What's weird about this is that my last name occurs as a Finnish last name and it did not return it back to me. (I don't have Finnish heritage. My last name occurs as a surname a in a couple of different languages.)
In fact, it renames some famous Finns:
Alvar Aalto -> Kaleva Järvi
Eliel Saarinen -> Ahti Halla
My inner Finn is named Ahti Harju. However, the inner Finn inside my inner Finn is Viljo Kettunen. His inner Finn is Kaleva Tähti. On the next iteration we get Terho Mäki. At this point, I already feel like I was shopping in Ikea.

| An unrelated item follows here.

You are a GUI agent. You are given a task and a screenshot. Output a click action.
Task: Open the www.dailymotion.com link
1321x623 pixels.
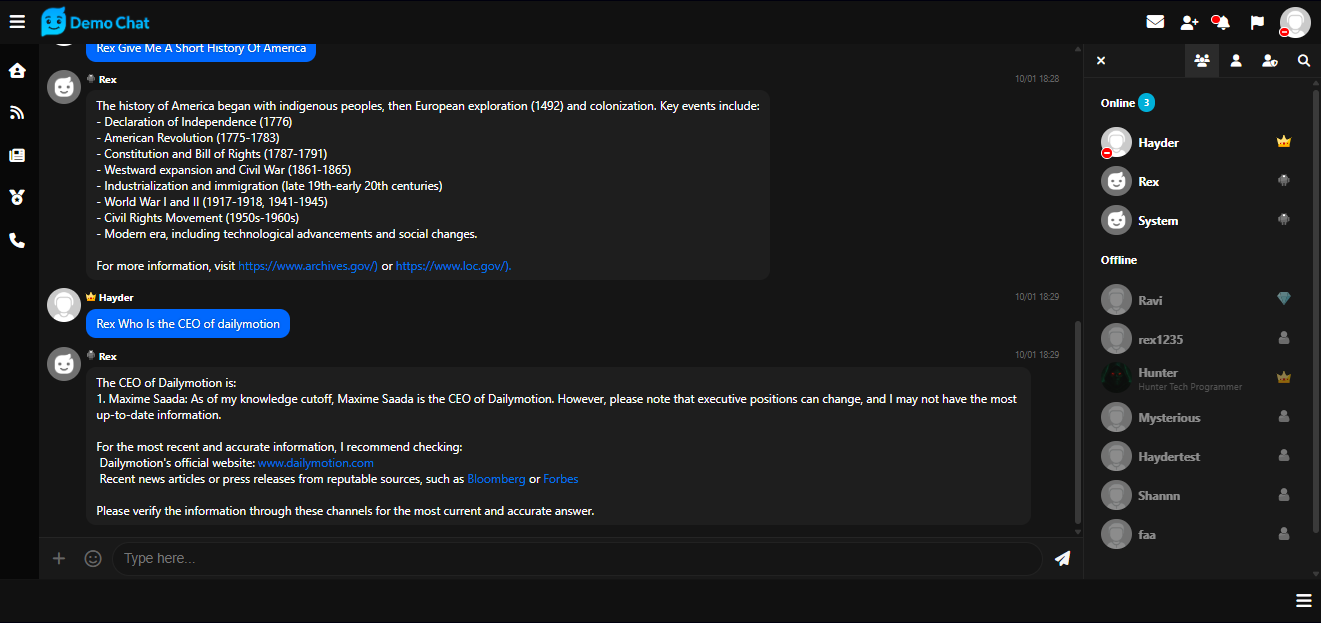click(x=315, y=463)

Is there an ultimate inner Finn? The one who is his own inner Finn? I wonder.
I found a cycle of inner Finns! It took a while...
Jesper de Jong
Väinämö Viljanen Ukko Mesikämmen
Matthew Brown wrote:They certainly do seem to have a thing about bears, these Finns.
The usual Finnish word for bear is "karhu", though. (I know this because my first pair of cross-country skis were Karhu brand from Finland and they had a picture of a bear on them. Also that's what Google Translate says.)
Paul Clapham wrote:The usual Finnish word for bear is "karhu", though. (I know this because my first pair of cross-country skis were Karhu brand from Finland and they had a picture of a bear on them. Also that's what Google Translate says.)
...it is theorised that the bear was such a holy animal that it was forbidden to depict it. Also, the bear's name was almost forbidden to say, so many euphemisms were developed. The most usual Finnish word for bear in modern language, karhu, is just one of the many euphemisms, and it means "rough fur." Among the many names of bear otso is probably the original "real" name, as suggested by the wide spread of the word otso and related words amongst many of the Uralic languages. Many euphemisms for bear are local.